> _Data for the task_:

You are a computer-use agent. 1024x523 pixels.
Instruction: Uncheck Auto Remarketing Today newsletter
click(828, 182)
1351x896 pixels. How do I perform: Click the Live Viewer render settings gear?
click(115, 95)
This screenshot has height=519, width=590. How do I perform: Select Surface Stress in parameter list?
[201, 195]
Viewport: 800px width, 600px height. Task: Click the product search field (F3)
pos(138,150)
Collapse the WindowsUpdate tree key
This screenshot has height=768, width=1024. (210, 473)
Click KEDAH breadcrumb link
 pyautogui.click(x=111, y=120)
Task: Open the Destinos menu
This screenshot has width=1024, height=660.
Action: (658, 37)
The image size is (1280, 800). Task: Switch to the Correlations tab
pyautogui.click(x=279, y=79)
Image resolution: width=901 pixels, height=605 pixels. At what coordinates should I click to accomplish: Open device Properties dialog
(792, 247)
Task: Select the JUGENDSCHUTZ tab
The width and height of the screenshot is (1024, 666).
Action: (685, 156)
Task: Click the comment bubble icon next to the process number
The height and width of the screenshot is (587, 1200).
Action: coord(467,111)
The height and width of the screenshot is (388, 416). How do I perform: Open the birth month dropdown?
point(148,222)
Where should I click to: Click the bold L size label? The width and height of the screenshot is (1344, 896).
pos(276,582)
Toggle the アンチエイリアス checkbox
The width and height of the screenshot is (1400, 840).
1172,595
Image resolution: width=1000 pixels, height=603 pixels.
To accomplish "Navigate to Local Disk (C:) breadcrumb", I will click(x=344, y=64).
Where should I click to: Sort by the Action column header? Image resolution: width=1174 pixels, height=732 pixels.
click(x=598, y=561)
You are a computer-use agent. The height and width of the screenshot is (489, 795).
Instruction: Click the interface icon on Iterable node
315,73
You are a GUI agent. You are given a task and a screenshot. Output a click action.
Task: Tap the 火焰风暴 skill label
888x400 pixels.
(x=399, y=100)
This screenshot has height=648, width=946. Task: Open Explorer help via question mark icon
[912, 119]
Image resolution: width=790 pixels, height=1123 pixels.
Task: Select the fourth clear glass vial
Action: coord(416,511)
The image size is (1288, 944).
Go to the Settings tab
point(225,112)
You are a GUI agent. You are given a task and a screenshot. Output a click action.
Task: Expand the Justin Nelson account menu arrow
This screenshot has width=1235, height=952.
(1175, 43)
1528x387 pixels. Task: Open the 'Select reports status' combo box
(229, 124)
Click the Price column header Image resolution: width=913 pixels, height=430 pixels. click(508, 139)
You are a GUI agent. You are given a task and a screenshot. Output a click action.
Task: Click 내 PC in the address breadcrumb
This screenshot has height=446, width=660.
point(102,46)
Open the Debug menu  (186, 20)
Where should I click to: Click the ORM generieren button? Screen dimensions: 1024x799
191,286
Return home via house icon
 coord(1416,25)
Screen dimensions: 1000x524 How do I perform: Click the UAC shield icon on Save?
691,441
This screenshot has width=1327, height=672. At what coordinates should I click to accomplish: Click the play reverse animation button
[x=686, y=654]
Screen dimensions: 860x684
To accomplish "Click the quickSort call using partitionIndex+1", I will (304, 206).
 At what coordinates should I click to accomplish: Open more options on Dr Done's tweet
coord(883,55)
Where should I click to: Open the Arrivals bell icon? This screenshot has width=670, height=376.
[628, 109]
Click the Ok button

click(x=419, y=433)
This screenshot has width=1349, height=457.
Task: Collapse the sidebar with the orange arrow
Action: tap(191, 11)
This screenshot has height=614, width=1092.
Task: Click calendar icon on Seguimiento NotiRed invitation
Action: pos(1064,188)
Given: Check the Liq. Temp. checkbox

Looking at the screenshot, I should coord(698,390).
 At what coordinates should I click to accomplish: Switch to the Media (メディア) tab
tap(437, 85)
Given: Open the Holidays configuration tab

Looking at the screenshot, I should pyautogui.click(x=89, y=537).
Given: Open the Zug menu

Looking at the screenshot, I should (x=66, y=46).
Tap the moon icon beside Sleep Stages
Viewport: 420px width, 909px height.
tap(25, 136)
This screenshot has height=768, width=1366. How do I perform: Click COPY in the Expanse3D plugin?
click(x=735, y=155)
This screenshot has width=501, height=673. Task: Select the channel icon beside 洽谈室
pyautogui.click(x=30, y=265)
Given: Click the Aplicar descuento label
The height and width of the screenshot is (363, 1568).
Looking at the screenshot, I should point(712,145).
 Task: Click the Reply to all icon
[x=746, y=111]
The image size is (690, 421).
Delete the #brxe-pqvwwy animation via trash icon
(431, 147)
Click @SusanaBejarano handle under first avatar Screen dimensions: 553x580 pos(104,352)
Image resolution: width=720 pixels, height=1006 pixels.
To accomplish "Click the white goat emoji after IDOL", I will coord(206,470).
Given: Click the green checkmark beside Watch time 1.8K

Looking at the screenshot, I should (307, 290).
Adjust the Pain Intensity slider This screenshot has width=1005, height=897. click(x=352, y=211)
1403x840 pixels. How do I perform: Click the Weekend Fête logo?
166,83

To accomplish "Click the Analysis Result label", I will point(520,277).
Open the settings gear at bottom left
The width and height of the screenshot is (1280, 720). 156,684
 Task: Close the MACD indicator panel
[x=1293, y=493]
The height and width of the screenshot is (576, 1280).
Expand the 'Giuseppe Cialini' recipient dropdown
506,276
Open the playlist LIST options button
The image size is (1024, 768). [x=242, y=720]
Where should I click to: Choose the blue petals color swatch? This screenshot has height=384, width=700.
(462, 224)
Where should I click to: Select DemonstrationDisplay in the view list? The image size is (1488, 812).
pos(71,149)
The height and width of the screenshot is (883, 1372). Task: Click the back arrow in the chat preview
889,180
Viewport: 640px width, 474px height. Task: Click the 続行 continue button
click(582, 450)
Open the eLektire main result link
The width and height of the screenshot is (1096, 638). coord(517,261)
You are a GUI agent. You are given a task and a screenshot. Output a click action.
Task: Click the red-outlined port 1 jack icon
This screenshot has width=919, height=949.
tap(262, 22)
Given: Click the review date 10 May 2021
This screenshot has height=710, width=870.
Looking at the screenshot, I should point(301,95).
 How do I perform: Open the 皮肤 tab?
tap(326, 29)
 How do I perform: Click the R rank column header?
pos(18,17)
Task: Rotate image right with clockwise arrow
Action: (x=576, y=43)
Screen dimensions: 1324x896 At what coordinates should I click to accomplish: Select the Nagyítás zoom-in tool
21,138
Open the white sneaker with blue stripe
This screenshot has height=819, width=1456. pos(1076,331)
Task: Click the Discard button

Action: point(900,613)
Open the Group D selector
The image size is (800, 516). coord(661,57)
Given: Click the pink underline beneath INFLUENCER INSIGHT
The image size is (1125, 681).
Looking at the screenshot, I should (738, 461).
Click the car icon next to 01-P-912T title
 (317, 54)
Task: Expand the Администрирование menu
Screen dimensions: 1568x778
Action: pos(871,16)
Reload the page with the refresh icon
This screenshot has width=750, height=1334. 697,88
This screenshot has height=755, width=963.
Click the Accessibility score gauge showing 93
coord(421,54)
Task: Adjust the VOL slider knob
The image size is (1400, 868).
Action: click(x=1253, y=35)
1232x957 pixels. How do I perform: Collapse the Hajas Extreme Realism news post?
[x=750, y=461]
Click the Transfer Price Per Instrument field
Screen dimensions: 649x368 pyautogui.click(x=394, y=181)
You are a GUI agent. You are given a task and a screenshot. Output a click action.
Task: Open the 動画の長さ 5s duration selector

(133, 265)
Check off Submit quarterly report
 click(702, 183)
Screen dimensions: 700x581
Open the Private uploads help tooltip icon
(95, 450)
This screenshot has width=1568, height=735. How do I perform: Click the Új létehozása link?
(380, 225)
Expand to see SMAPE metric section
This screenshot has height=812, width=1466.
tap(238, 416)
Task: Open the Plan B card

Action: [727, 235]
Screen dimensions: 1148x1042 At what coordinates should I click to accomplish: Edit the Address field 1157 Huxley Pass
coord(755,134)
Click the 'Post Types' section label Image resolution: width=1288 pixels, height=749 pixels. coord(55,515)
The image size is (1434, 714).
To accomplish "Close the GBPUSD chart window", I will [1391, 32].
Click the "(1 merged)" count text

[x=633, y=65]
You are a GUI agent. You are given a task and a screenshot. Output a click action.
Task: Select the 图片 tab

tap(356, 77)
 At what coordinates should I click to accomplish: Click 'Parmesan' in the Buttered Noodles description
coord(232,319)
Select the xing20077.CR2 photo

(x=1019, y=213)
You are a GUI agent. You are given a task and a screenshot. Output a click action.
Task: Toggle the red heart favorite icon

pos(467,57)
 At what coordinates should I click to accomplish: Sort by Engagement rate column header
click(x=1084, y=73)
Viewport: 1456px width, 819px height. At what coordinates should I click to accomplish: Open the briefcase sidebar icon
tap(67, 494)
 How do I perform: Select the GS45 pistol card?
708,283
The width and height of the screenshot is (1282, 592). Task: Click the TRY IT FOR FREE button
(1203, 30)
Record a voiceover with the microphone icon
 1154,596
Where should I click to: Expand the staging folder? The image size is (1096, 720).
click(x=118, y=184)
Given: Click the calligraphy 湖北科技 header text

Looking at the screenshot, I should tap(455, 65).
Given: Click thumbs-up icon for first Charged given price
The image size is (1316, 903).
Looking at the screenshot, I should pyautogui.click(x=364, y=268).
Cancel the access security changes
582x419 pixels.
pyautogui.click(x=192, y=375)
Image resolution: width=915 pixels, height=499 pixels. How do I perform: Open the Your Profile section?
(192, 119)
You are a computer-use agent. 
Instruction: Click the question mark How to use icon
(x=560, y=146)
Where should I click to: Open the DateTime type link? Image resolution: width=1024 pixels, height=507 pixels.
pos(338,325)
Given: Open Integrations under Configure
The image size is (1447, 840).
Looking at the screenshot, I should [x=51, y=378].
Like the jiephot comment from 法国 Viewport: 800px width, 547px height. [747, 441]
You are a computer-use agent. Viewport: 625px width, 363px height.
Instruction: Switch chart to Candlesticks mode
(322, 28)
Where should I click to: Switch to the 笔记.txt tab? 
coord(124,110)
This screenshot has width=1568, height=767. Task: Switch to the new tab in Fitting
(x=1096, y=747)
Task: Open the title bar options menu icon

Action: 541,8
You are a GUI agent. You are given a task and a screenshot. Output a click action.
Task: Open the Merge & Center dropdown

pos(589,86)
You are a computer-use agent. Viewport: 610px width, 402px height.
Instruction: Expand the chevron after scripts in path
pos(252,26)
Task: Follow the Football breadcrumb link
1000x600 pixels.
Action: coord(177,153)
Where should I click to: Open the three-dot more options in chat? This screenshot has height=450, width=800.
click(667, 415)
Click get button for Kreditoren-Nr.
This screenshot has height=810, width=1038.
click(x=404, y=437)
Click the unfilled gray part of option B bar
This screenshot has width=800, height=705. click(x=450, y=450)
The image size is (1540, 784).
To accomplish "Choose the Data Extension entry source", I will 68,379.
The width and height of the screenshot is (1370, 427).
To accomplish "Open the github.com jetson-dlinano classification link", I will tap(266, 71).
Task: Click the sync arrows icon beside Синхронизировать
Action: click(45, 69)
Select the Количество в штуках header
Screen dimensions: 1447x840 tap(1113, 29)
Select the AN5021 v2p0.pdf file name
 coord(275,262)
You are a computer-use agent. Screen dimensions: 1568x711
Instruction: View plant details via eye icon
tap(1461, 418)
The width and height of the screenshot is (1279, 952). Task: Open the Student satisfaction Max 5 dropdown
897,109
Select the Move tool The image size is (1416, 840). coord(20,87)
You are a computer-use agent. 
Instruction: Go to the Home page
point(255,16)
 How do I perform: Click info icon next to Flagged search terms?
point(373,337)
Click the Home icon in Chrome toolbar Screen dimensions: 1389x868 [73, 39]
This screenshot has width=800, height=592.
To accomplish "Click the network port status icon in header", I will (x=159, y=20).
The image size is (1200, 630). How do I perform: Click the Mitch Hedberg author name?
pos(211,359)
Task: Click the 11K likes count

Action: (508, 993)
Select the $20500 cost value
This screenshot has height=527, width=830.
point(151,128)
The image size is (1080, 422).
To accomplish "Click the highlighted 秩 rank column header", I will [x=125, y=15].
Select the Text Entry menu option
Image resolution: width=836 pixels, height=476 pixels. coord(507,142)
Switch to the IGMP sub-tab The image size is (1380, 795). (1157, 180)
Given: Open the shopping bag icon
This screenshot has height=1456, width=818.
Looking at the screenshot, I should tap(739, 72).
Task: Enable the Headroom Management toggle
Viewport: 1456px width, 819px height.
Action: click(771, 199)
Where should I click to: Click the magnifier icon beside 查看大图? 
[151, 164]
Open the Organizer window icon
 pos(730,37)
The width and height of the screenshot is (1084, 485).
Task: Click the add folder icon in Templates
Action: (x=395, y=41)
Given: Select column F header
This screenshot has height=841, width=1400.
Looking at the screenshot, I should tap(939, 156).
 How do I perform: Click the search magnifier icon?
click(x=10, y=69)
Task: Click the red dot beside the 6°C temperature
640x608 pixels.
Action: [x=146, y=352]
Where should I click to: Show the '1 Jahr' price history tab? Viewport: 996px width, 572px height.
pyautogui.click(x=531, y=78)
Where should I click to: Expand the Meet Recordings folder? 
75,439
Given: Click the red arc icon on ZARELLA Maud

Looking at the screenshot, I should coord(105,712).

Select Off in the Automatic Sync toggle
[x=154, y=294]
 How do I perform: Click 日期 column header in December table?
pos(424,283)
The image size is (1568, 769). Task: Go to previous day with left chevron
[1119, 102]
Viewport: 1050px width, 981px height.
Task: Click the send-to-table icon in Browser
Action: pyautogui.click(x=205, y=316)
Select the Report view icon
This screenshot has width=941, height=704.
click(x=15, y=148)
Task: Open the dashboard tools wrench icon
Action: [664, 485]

> _Written exercise_: Echo the items verbatim, from the first line up to and including the line containing "pos(276,582)".

> _Answer for the task_:
You are a computer-use agent. 1024x523 pixels.
Instruction: Uncheck Auto Remarketing Today newsletter
click(828, 182)
1351x896 pixels. How do I perform: Click the Live Viewer render settings gear?
click(115, 95)
This screenshot has height=519, width=590. How do I perform: Select Surface Stress in parameter list?
[201, 195]
Viewport: 800px width, 600px height. Task: Click the product search field (F3)
pos(138,150)
Collapse the WindowsUpdate tree key
This screenshot has height=768, width=1024. (210, 473)
Click KEDAH breadcrumb link
 pyautogui.click(x=111, y=120)
Task: Open the Destinos menu
This screenshot has width=1024, height=660.
Action: (658, 37)
The image size is (1280, 800). Task: Switch to the Correlations tab
pyautogui.click(x=279, y=79)
Image resolution: width=901 pixels, height=605 pixels. At what coordinates should I click to accomplish: Open device Properties dialog
(792, 247)
Task: Select the JUGENDSCHUTZ tab
The width and height of the screenshot is (1024, 666).
Action: (685, 156)
Task: Click the comment bubble icon next to the process number
The height and width of the screenshot is (587, 1200).
Action: coord(467,111)
The height and width of the screenshot is (388, 416). How do I perform: Open the birth month dropdown?
point(148,222)
Where should I click to: Click the bold L size label? The width and height of the screenshot is (1344, 896).
pos(276,582)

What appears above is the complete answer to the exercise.